On October 2nd, we celebrated Mahatma Gandhi’s 150th birth anniversary and a number of year-long programmes were organised all over the country. Yet, how many of our readers have personally visited this great personality’s birth place?
To create a feeling of pride and patriotism in our younger generation, especially, I wish to enable SOM readers to visualise the birth place and the house (Kirti Mandir) in which the great Mahatma was born and brought up.
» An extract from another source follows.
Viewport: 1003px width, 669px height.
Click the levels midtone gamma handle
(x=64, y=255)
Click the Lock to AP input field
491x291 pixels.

Having visited Porbandar recently, I herewith relive the experience through these snapshots.
When we said we are from Mysuru, the caretakers were very happy as they had heard a lot about Dasara, the Maharajas, Palaces and Brindavan Gardens.
I left a short message behind in the visitor’s book that we Mysureans have taken a pledge to keep our city clean, safe and green.
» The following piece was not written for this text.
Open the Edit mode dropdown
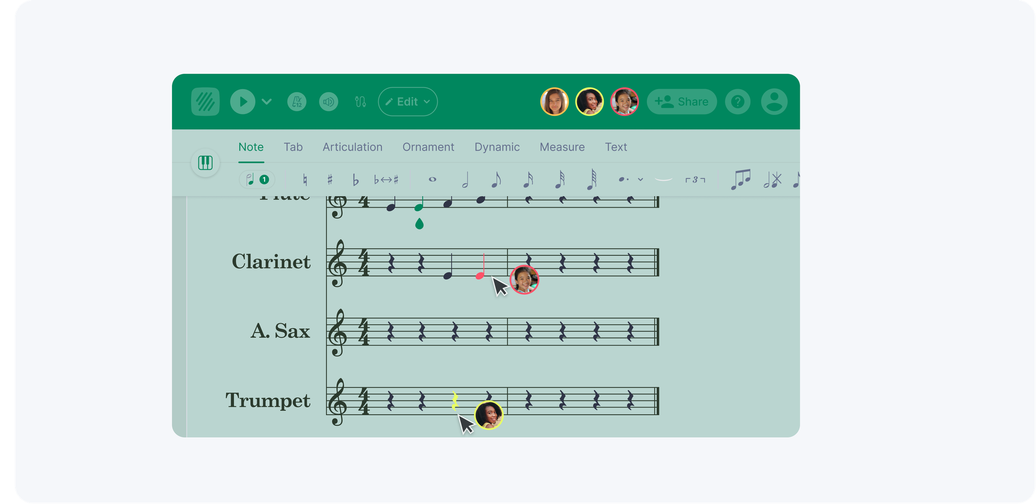The width and height of the screenshot is (1036, 504). click(408, 101)
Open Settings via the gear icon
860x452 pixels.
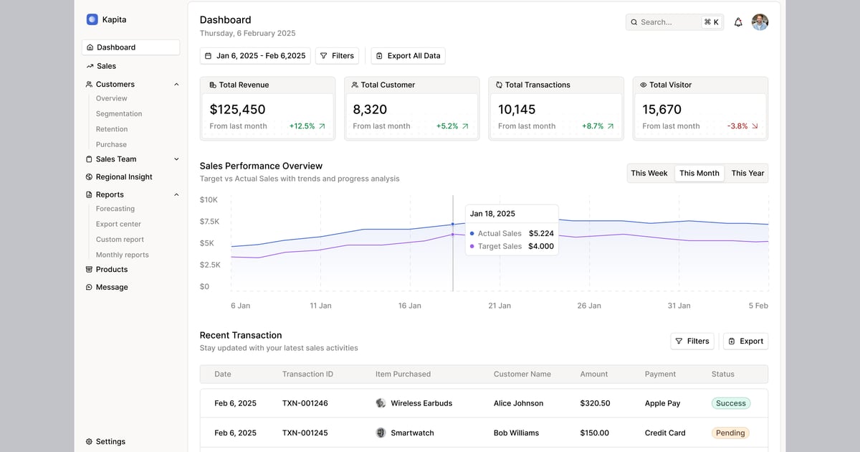click(x=90, y=442)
– Indira Ganapathy, Yadavagiri
… and anecdotes
As we all know, Mahatma Gandhi helped free India from British rule by using a unique method of non-violent resistance. He had limitless strength, both physical and moral. He believed in courage, truth and non-violence.
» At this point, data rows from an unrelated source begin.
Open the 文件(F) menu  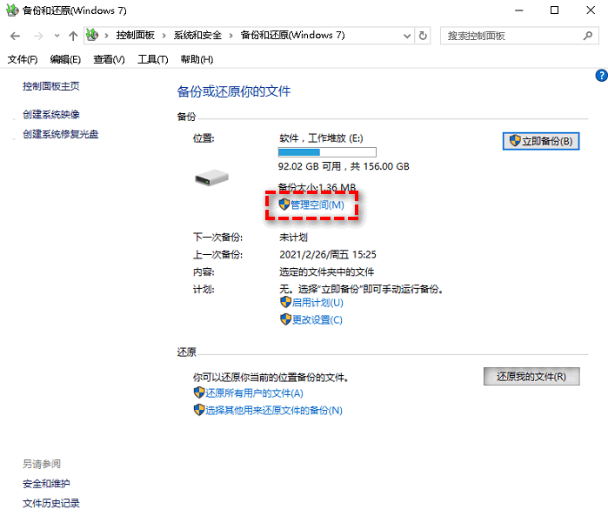pos(23,59)
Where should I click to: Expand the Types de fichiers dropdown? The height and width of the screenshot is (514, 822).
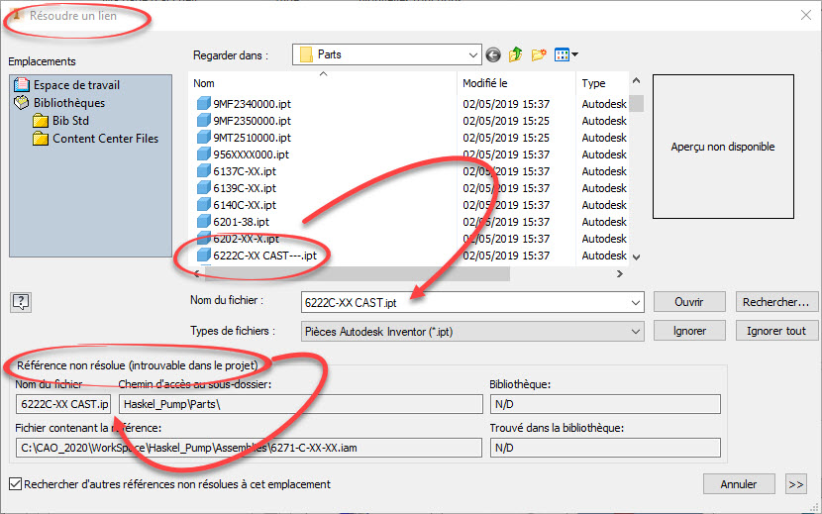(634, 331)
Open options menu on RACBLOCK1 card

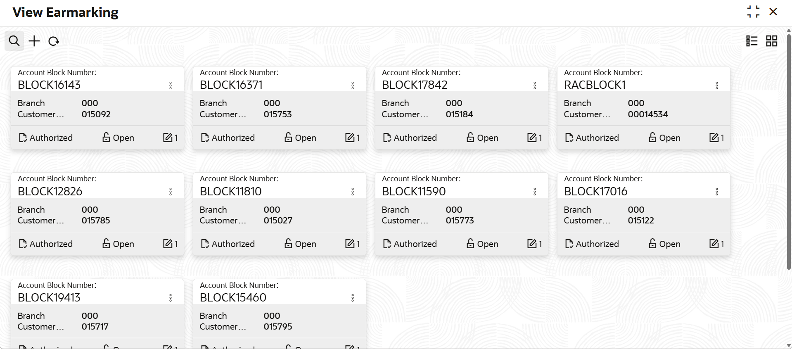pos(717,85)
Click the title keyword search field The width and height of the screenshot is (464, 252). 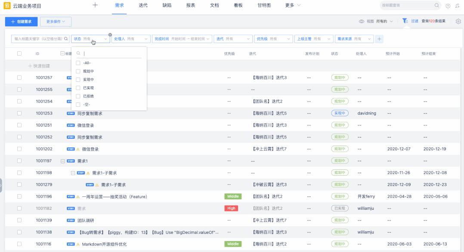pyautogui.click(x=39, y=39)
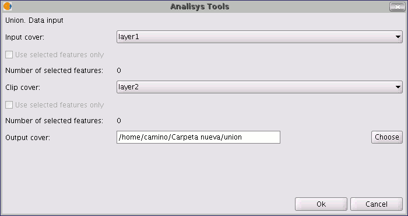Select the layer2 combo box field
The width and height of the screenshot is (408, 216).
pyautogui.click(x=259, y=87)
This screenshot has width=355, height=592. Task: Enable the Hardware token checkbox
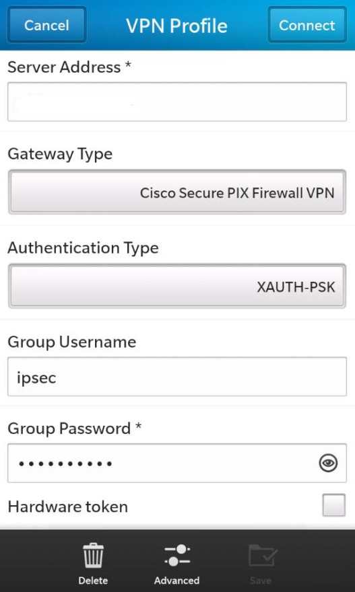pos(334,505)
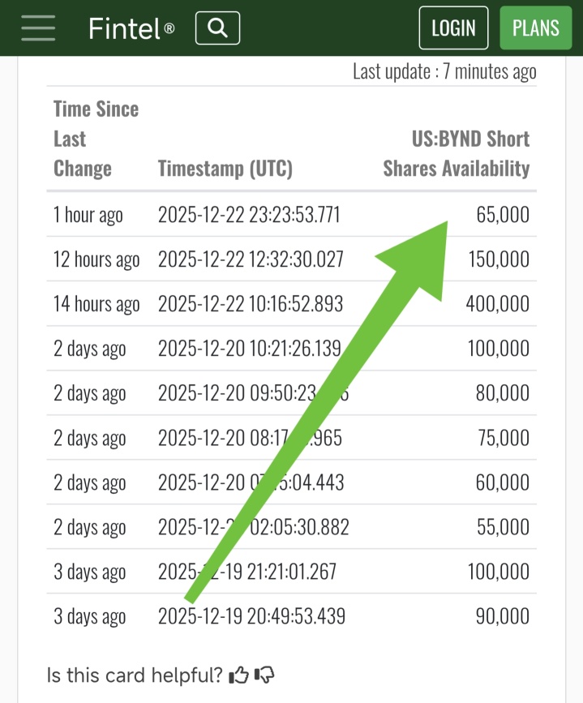View subscription PLANS

click(x=536, y=28)
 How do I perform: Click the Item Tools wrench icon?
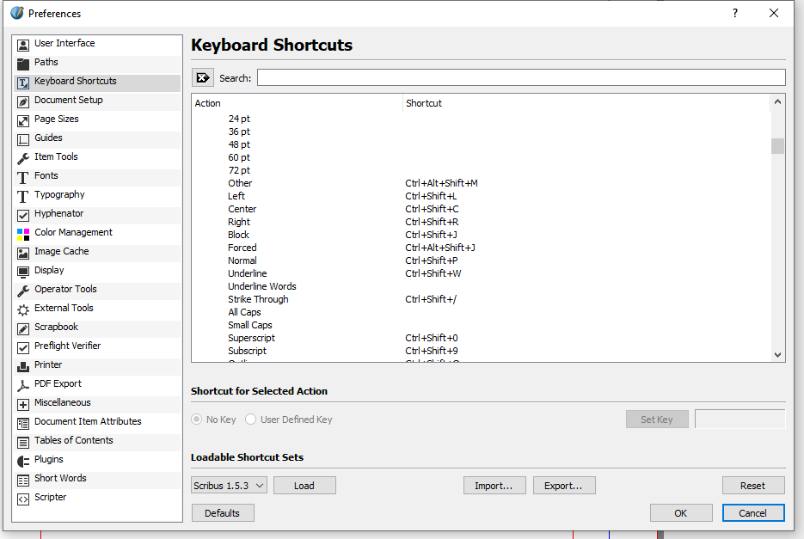(x=23, y=157)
With his 150th birth anniversary being celebrated this year, talk about Gandhiji and all that he stood for fills the air, and not just in India, but in many other countries as well.
Over the past few months, people of various other nationalities have been singing “Vaishnava Janato”, which is known to be one of Gandhiji’s favourite bhajans. I heard this news snippet in a programme on Doordarshan, which mentioned that performances in Portugal, UAE, China and Japan, to name a few, were spectacular.
All India Radio, for the past many years, has had a Kannada programme on Friday mornings dedicated to Gandhiji, his teachings and experiences. In October this year, in honour of his landmark birth anniversary, AIR aired a 5-minute talk about Gandhiji every morning at 6.30 am.
On October 2nd, 2019, there was an interesting programme on Doordarshan that interviewed a few people from across the world.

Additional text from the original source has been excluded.